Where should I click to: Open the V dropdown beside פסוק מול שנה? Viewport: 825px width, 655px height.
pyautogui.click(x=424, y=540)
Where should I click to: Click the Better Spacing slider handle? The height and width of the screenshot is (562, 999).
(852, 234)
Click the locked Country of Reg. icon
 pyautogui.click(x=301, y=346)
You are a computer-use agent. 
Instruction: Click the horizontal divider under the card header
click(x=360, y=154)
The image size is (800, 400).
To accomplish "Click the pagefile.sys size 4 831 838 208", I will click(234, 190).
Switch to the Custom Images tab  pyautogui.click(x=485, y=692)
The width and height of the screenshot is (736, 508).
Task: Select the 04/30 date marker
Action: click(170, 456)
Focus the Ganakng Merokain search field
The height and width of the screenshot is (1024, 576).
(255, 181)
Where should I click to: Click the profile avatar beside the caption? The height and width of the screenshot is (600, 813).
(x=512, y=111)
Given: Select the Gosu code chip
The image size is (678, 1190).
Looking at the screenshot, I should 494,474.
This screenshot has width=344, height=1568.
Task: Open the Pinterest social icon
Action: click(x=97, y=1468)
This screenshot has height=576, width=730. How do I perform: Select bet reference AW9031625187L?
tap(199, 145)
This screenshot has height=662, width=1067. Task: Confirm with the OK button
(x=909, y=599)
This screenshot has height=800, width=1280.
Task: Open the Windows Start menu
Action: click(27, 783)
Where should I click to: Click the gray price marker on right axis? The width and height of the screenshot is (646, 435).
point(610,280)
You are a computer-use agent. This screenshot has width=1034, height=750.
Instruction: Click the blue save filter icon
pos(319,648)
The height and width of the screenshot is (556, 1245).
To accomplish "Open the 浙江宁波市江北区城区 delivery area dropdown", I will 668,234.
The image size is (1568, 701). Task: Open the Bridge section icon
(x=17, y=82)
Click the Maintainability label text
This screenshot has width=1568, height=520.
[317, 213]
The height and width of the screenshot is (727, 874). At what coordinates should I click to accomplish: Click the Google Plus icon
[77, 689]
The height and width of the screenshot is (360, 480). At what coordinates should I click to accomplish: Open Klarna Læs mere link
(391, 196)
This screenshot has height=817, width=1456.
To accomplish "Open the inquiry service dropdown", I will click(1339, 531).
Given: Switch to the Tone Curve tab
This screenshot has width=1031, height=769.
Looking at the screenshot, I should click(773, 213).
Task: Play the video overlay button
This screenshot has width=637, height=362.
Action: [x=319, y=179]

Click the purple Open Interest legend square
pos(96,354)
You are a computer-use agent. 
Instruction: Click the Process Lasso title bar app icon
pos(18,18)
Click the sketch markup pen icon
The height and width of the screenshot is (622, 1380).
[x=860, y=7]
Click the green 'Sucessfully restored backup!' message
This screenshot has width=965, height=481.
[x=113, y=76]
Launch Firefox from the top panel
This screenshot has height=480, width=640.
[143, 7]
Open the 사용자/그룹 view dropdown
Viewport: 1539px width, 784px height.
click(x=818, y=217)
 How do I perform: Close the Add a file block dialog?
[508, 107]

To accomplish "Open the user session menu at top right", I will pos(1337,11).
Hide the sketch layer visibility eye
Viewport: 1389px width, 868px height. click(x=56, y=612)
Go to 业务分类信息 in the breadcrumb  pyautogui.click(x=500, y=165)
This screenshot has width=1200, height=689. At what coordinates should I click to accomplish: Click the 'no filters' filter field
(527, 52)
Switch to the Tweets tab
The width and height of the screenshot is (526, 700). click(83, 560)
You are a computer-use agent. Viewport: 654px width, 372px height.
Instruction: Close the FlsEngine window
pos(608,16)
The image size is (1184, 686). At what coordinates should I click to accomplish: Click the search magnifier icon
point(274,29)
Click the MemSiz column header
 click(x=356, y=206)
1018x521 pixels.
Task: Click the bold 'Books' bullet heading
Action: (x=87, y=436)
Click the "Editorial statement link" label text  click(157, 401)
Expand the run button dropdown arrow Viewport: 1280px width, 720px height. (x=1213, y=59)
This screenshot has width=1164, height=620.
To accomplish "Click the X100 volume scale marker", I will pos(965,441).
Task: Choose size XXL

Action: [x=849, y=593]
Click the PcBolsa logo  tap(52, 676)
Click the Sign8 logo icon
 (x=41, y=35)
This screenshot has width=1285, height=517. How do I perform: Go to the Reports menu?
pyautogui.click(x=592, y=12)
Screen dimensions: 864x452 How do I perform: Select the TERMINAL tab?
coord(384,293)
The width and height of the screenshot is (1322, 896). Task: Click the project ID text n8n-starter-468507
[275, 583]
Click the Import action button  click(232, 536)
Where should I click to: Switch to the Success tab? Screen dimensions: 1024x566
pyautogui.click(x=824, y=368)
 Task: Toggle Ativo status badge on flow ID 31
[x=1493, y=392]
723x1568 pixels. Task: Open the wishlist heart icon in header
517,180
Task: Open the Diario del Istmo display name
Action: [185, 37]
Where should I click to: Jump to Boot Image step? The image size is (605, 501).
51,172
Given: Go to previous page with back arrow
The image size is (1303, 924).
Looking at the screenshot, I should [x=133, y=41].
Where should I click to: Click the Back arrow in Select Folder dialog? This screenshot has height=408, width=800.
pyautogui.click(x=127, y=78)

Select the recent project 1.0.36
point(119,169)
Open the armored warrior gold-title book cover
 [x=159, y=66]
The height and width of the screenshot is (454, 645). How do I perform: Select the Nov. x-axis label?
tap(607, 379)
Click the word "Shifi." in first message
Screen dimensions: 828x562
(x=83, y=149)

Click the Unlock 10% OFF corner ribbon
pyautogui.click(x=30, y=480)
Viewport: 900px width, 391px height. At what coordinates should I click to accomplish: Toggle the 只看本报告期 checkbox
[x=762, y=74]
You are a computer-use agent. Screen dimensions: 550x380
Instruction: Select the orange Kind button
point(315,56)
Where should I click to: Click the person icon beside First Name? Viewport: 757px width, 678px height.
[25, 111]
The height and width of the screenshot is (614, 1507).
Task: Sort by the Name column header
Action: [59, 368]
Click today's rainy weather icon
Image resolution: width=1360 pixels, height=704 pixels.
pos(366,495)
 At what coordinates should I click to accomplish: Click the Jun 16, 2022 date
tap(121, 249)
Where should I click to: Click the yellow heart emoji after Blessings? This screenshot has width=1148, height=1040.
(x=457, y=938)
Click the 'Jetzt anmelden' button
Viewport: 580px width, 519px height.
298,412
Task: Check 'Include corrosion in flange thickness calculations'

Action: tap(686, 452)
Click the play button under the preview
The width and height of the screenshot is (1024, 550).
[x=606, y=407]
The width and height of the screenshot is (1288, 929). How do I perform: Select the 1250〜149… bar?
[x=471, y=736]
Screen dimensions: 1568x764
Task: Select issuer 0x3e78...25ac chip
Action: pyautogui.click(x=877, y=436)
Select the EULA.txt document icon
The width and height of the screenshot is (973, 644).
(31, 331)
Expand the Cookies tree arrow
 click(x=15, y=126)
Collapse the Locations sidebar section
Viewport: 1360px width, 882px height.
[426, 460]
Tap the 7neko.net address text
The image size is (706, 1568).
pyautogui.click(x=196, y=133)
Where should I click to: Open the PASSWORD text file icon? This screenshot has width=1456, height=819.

## Work item
For every entry above, give it back exactly as written.

## Your solution
Where should I click to: Open the V dropdown beside פסוק מול שנה? Viewport: 825px width, 655px height.
pyautogui.click(x=424, y=540)
Where should I click to: Click the Better Spacing slider handle? The height and width of the screenshot is (562, 999).
(852, 234)
Click the locked Country of Reg. icon
 pyautogui.click(x=301, y=346)
You are a computer-use agent. 
Instruction: Click the horizontal divider under the card header
click(x=360, y=154)
The image size is (800, 400).
To accomplish "Click the pagefile.sys size 4 831 838 208", I will click(234, 190).
Switch to the Custom Images tab  pyautogui.click(x=485, y=692)
The width and height of the screenshot is (736, 508).
Task: Select the 04/30 date marker
Action: click(170, 456)
Focus the Ganakng Merokain search field
The height and width of the screenshot is (1024, 576).
(255, 181)
Where should I click to: Click the profile avatar beside the caption? The height and width of the screenshot is (600, 813).
(x=512, y=111)
Given: Select the Gosu code chip
The image size is (678, 1190).
Looking at the screenshot, I should 494,474.
This screenshot has width=344, height=1568.
Task: Open the Pinterest social icon
Action: click(x=97, y=1468)
This screenshot has height=576, width=730. How do I perform: Select bet reference AW9031625187L?
tap(199, 145)
This screenshot has height=662, width=1067. Task: Confirm with the OK button
(x=909, y=599)
This screenshot has height=800, width=1280.
Task: Open the Windows Start menu
Action: click(27, 783)
Where should I click to: Click the gray price marker on right axis? The width and height of the screenshot is (646, 435).
point(610,280)
You are a computer-use agent. This screenshot has width=1034, height=750.
Instruction: Click the blue save filter icon
pos(319,648)
The height and width of the screenshot is (556, 1245).
To accomplish "Open the 浙江宁波市江北区城区 delivery area dropdown", I will 668,234.
The image size is (1568, 701). Task: Open the Bridge section icon
(x=17, y=82)
Click the Maintainability label text
This screenshot has width=1568, height=520.
[317, 213]
The height and width of the screenshot is (727, 874). At what coordinates should I click to accomplish: Click the Google Plus icon
[77, 689]
The height and width of the screenshot is (360, 480). At what coordinates should I click to accomplish: Open Klarna Læs mere link
(391, 196)
This screenshot has height=817, width=1456.
To accomplish "Open the inquiry service dropdown", I will click(1339, 531).
Given: Switch to the Tone Curve tab
This screenshot has width=1031, height=769.
Looking at the screenshot, I should click(773, 213).
Task: Play the video overlay button
This screenshot has width=637, height=362.
Action: [x=319, y=179]

Click the purple Open Interest legend square
pos(96,354)
You are a computer-use agent. 
Instruction: Click the Process Lasso title bar app icon
pos(18,18)
Click the sketch markup pen icon
The height and width of the screenshot is (622, 1380).
[x=860, y=7]
Click the green 'Sucessfully restored backup!' message
This screenshot has width=965, height=481.
[x=113, y=76]
Launch Firefox from the top panel
This screenshot has height=480, width=640.
[143, 7]
Open the 사용자/그룹 view dropdown
Viewport: 1539px width, 784px height.
click(x=818, y=217)
 How do I perform: Close the Add a file block dialog?
[508, 107]

To accomplish "Open the user session menu at top right", I will pos(1337,11).
Hide the sketch layer visibility eye
Viewport: 1389px width, 868px height. click(x=56, y=612)
Go to 业务分类信息 in the breadcrumb  pyautogui.click(x=500, y=165)
This screenshot has width=1200, height=689. At what coordinates should I click to accomplish: Click the 'no filters' filter field
(527, 52)
Switch to the Tweets tab
The width and height of the screenshot is (526, 700). click(83, 560)
You are a computer-use agent. Viewport: 654px width, 372px height.
Instruction: Close the FlsEngine window
pos(608,16)
The image size is (1184, 686). At what coordinates should I click to accomplish: Click the search magnifier icon
point(274,29)
Click the MemSiz column header
 click(x=356, y=206)
1018x521 pixels.
Task: Click the bold 'Books' bullet heading
Action: (x=87, y=436)
Click the "Editorial statement link" label text  click(157, 401)
Expand the run button dropdown arrow Viewport: 1280px width, 720px height. (x=1213, y=59)
This screenshot has width=1164, height=620.
To accomplish "Click the X100 volume scale marker", I will pos(965,441).
Task: Choose size XXL

Action: [x=849, y=593]
Click the PcBolsa logo  tap(52, 676)
Click the Sign8 logo icon
 (x=41, y=35)
This screenshot has width=1285, height=517. How do I perform: Go to the Reports menu?
pyautogui.click(x=592, y=12)
Screen dimensions: 864x452 How do I perform: Select the TERMINAL tab?
coord(384,293)
The width and height of the screenshot is (1322, 896). Task: Click the project ID text n8n-starter-468507
[275, 583]
Click the Import action button  click(232, 536)
Where should I click to: Switch to the Success tab? Screen dimensions: 1024x566
pyautogui.click(x=824, y=368)
 Task: Toggle Ativo status badge on flow ID 31
[x=1493, y=392]
723x1568 pixels. Task: Open the wishlist heart icon in header
517,180
Task: Open the Diario del Istmo display name
Action: [185, 37]
Where should I click to: Jump to Boot Image step? The image size is (605, 501).
51,172
Given: Go to previous page with back arrow
The image size is (1303, 924).
Looking at the screenshot, I should [x=133, y=41].
Where should I click to: Click the Back arrow in Select Folder dialog? This screenshot has height=408, width=800.
pyautogui.click(x=127, y=78)

Select the recent project 1.0.36
point(119,169)
Open the armored warrior gold-title book cover
 [x=159, y=66]
The height and width of the screenshot is (454, 645). How do I perform: Select the Nov. x-axis label?
tap(607, 379)
Click the word "Shifi." in first message
Screen dimensions: 828x562
(x=83, y=149)

Click the Unlock 10% OFF corner ribbon
pyautogui.click(x=30, y=480)
Viewport: 900px width, 391px height. At what coordinates should I click to accomplish: Toggle the 只看本报告期 checkbox
[x=762, y=74]
You are a computer-use agent. Screen dimensions: 550x380
Instruction: Select the orange Kind button
point(315,56)
Where should I click to: Click the person icon beside First Name? Viewport: 757px width, 678px height.
[25, 111]
The height and width of the screenshot is (614, 1507).
Task: Sort by the Name column header
Action: [59, 368]
Click today's rainy weather icon
Image resolution: width=1360 pixels, height=704 pixels.
pos(366,495)
 At what coordinates should I click to accomplish: Click the Jun 16, 2022 date
tap(121, 249)
Where should I click to: Click the yellow heart emoji after Blessings? This screenshot has width=1148, height=1040.
(x=457, y=938)
Click the 'Jetzt anmelden' button
Viewport: 580px width, 519px height.
298,412
Task: Check 'Include corrosion in flange thickness calculations'

Action: tap(686, 452)
Click the play button under the preview
The width and height of the screenshot is (1024, 550).
[x=606, y=407]
The width and height of the screenshot is (1288, 929). How do I perform: Select the 1250〜149… bar?
[x=471, y=736]
Screen dimensions: 1568x764
Task: Select issuer 0x3e78...25ac chip
Action: pyautogui.click(x=877, y=436)
Select the EULA.txt document icon
The width and height of the screenshot is (973, 644).
(31, 331)
Expand the Cookies tree arrow
 click(x=15, y=126)
Collapse the Locations sidebar section
Viewport: 1360px width, 882px height.
[426, 460]
Tap the 7neko.net address text
The image size is (706, 1568).
pyautogui.click(x=196, y=133)
Where should I click to: Open the PASSWORD text file icon? This screenshot has width=1456, height=819.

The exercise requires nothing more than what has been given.